- Le gouverneur Johnson Sakaja a affirmé son contrôle sur les interactions avec les médias en exigeant que les hauts responsables lui demandent sa permission avant les interviews.
- Dans une note, le secrétaire du comté, Patrick Analo, a demandé aux membres du comité exécutif du comté d’obtenir l’autorisation du gouverneur avant de s’adresser aux médias.
- Analo a précisé que la directive ne vise pas à étouffer les médias mais à renforcer la coordination, en garantissant que les agents alignent leurs déclarations sur les messages du comté.
- Les fonctionnaires invités à titre individuel doivent également déclarer explicitement qu’ils sont invités à titre professionnel.
Didacus Malowa, journaliste à TUKO.co.ke, apporte plus de trois ans d’expérience dans la couverture de la politique et de l’actualité au Kenya.
Nairobi – Le gouverneur Johnson Sakaja a emménagé pour contrôler ce que ses hauts responsables ont lors des interviews avec les médias.
Dans une note datée du mardi 19 décembre, le secrétaire par intérim du comté et chef de la fonction publique, Patrick Analo, a demandé à tous les membres du comité exécutif du comté (CEC), aux officiers en chef et aux directeurs du comté de demander la permission de Sakaja avant de s’engager dans les médias.
« Il s’agit d’ordonner à tous les officiers invités pour des entretiens avec les médias de demander l’autorisation du gouverneur avant d’honorer les entretiens avec les médias », lit-on en partie dans la note.
Analo a insisté sur le fait qu’ils ne muselaient pas les médias, mais que cela visait à améliorer la coordination, arguant qu’il serait bon que chaque officier soit guidé sur ce qu’il doit dire à propos d’un département particulier.
« Ce n’est pas un bâillon, c’est juste pour la coordination.
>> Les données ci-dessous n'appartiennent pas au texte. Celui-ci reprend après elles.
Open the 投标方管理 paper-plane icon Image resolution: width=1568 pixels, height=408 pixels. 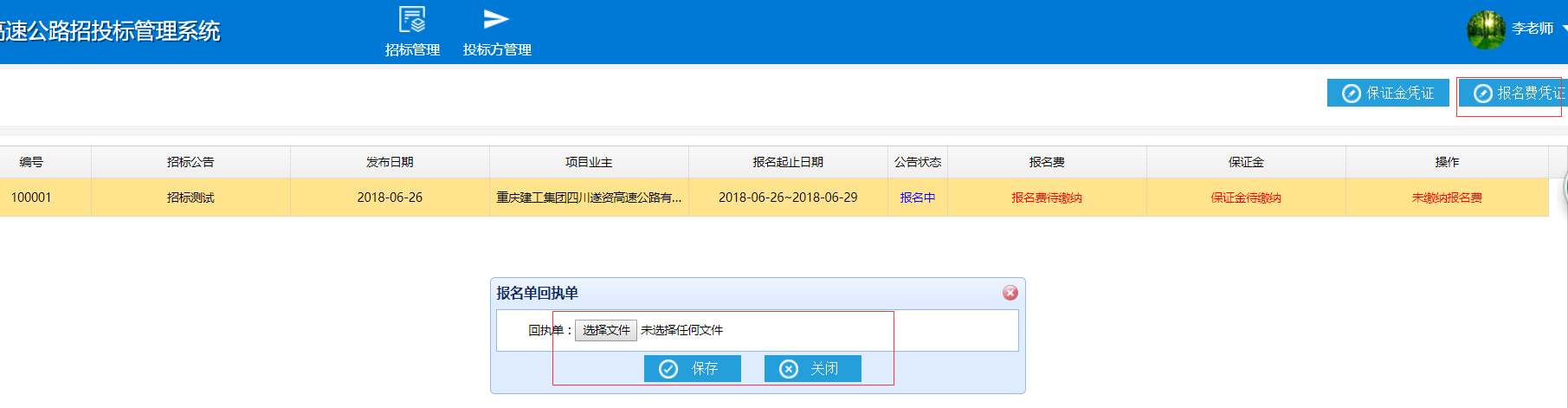tap(496, 21)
La coordination est le contraire de la confusion », a-t-il déclaré à Nation.
Que deviennent les professionnels invités pour leur expertise
Analo a en outre expliqué qu’ils savent que certains fonctionnaires sont toujours invités à titre individuel.
Dans leur cas, Analo a déclaré que les responsables doivent déclarer qu’ils ont été invités au débat médiatique en raison de leur expertise individuelle.
« Nous sommes conscients du fait que certains officiers sont généralement invités à titre professionnel individuel », poursuit la lettre.